▶ **REQUIREMENT**:
Which lines in the listing below contain the string "button"? Report each such line in full, matching case exactly.

▶ **THE DATA**:

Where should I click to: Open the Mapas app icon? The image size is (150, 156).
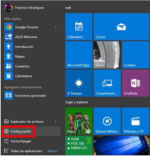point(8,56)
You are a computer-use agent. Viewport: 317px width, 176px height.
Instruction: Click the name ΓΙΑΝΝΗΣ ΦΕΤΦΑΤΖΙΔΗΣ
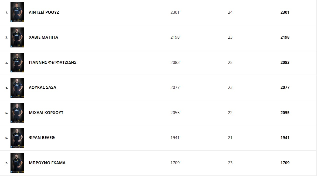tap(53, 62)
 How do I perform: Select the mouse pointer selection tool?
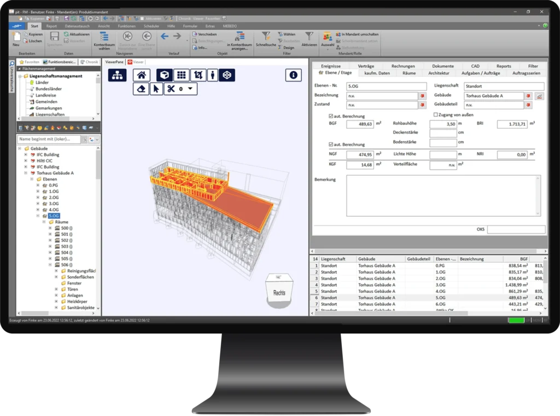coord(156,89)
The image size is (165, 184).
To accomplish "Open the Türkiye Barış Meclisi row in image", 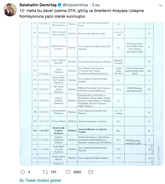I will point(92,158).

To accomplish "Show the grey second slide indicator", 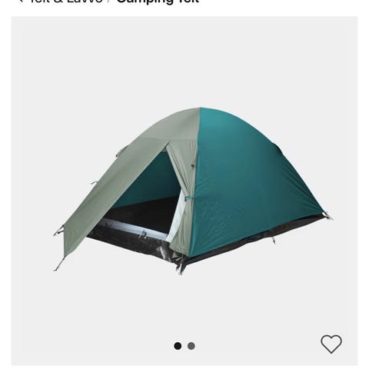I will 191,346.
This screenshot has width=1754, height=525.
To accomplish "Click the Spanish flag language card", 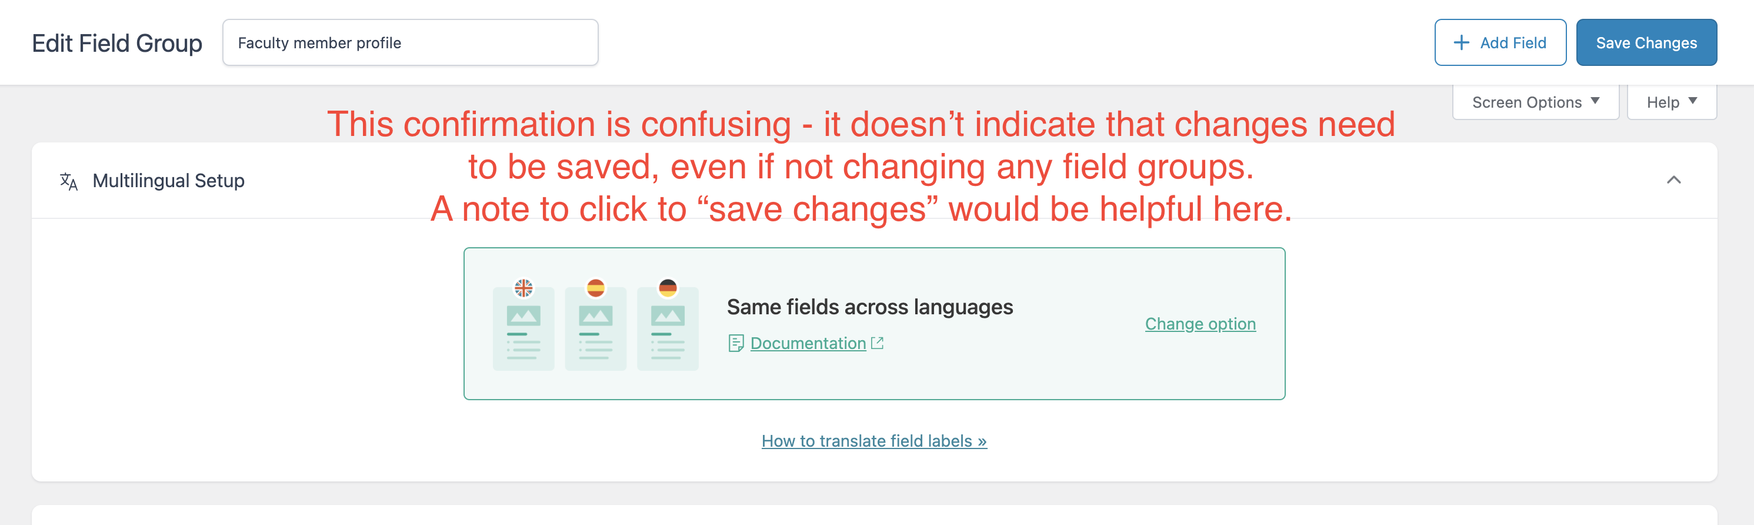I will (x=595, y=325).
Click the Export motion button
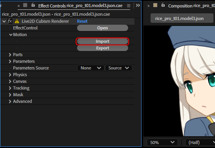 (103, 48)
---
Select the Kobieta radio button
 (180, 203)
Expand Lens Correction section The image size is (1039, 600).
--
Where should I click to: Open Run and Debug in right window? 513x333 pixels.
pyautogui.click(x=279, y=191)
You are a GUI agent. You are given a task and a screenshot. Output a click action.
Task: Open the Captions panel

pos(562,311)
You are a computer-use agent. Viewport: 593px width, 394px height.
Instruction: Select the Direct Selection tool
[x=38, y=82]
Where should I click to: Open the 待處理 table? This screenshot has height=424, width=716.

▶ **EXERCISE OUTPUT**:
Click the Export motion button
Select the Kobieta radio button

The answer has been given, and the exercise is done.